Streamson Chua - US grants

Type II or non-insulin dependent diabetes mellitus (NIDDM) is estimated to affect 5% of the world's population. Considering the additional 10-11% of the adult population with impaired glucose tolerance (which imposes a greater than 6-fold increased risk of developing NIDDM), 8-10% of adults either have, or will develop, NIDDM. Approximately 20% of the members of the US population over 65 years of age are diabetic. The medical consequences of this disorder are staggering. The complication rates in NIDDM patients are equivalent (per year of disease) to the much smaller number of individuals with type I, insulin-dependent diabetes. Diabetes is the leading cause of blindness, end stage renal disease and amputations in the US, and contributes significantly to the high prevalence of dyslipidemias and hypertension. The enormous physical and psychological burdens imposed by this disease are only partly reflected in the estimated $25 billion dollars spent annually on its treatment in the US alone. There is a strong genetic predisposition to NIDDM, the expression of which is facilitated by the presence of obesity. Over 60% of individuals with NIDDM are obese. The mechanisms by which obesity predisposes to NIDDM is not known, but it is likely that obesity stresses the pancreatic beta cells by diminishing the action of insulin on glucose metabolism. The goal of this proposal is to identify the genes which, in the presence of obesity, predispose to the development of NIDDM. The complexity of the genetics of NIDDM in humans favors the initial use of simpler animals models to identify candidate genes for NIDDM- susceptibility and resistance. Using well characterized mouse and rat genetic models of obesity-diabetes, such genes will be identified. These genes will be then be examined by genetic linkage techniques in human families in which NIDDM is present. Ultimately, knowledge of the structure/action of such genes can be used to prevent or treat NIDDM.

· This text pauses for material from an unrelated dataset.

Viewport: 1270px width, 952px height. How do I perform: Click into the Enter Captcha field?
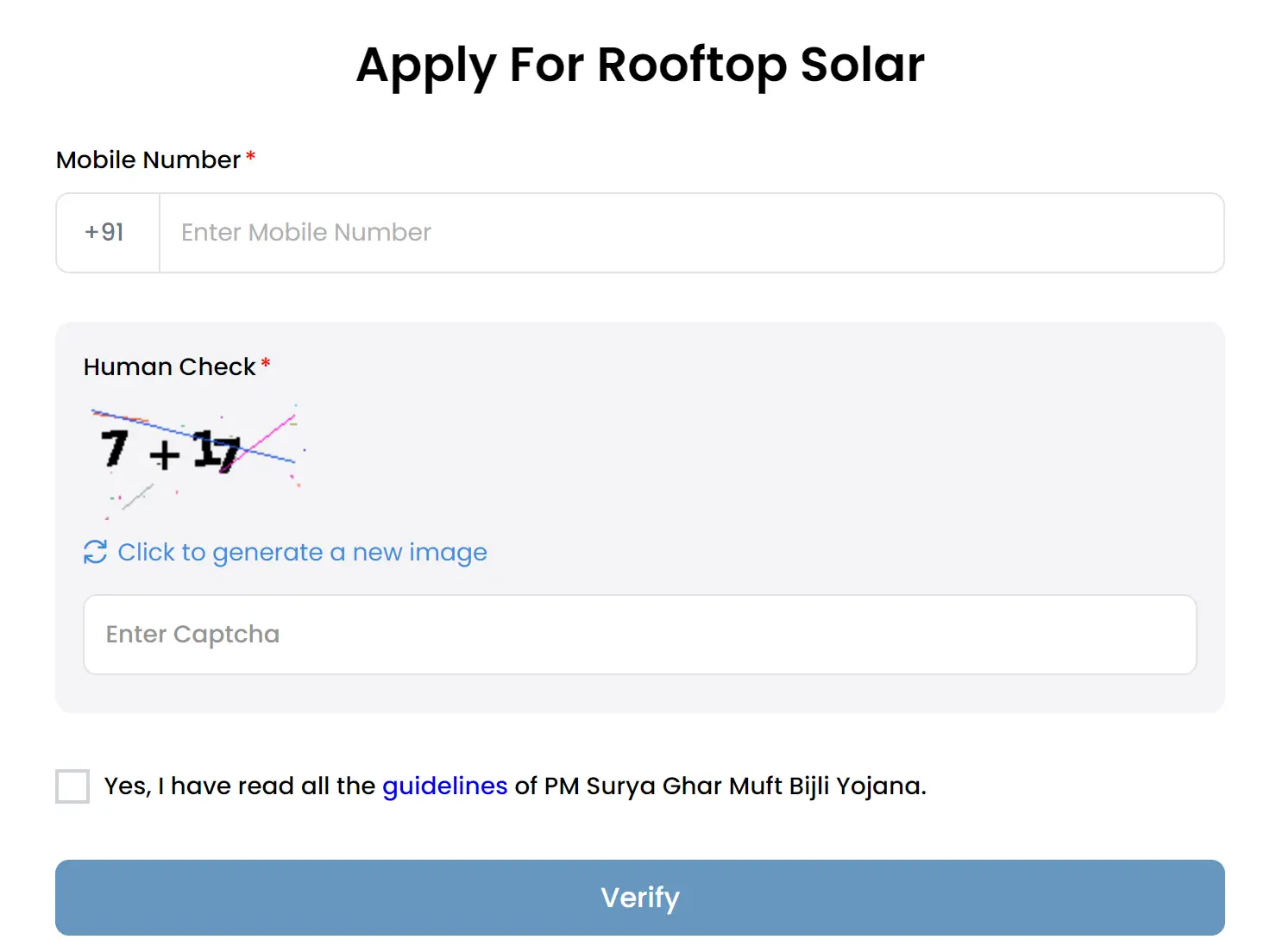(639, 635)
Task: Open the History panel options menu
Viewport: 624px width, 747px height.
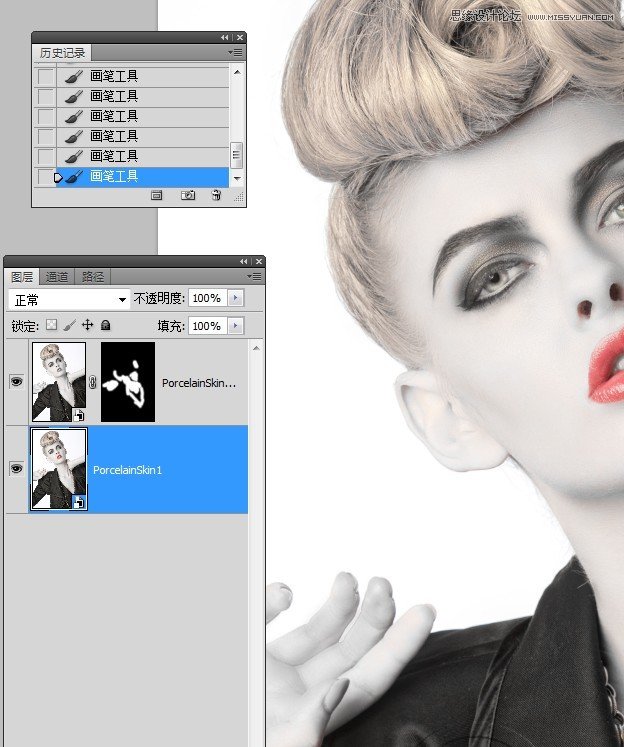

The mouse phenotyping core will provide expertise and training in the characterization of rodent models of diabetes. To achieve this mission, the Core will provide assistance in the histopathological characterization of mouse models of diabetes and training in the performance of basic metabolic assays, such as glucose and insulin tolerance tests. The Core will also provide consultation on the proper approach to generating recombinant and inbred strains of transgenic and knockout mice, and interact with the Genomics Core to help investigators design appropriate genotyping strategies for genome scans. In addition, the Core is in the process of developing expertise in performing glucose clamp studies to investigate whole body and organ-specific metabolic parameters. Through collaborative efforts with the other Cores of the proposed DERC, the effects of defined genetic alterations in rodents can be thoroughly characterized for their effects on metabolism, ingestive behavior, energy balance, body composition, and endocrine function. The Core will serve an important training and education function for many DERC investigators by providing advice on how to prevent common mistakes in breeding programs.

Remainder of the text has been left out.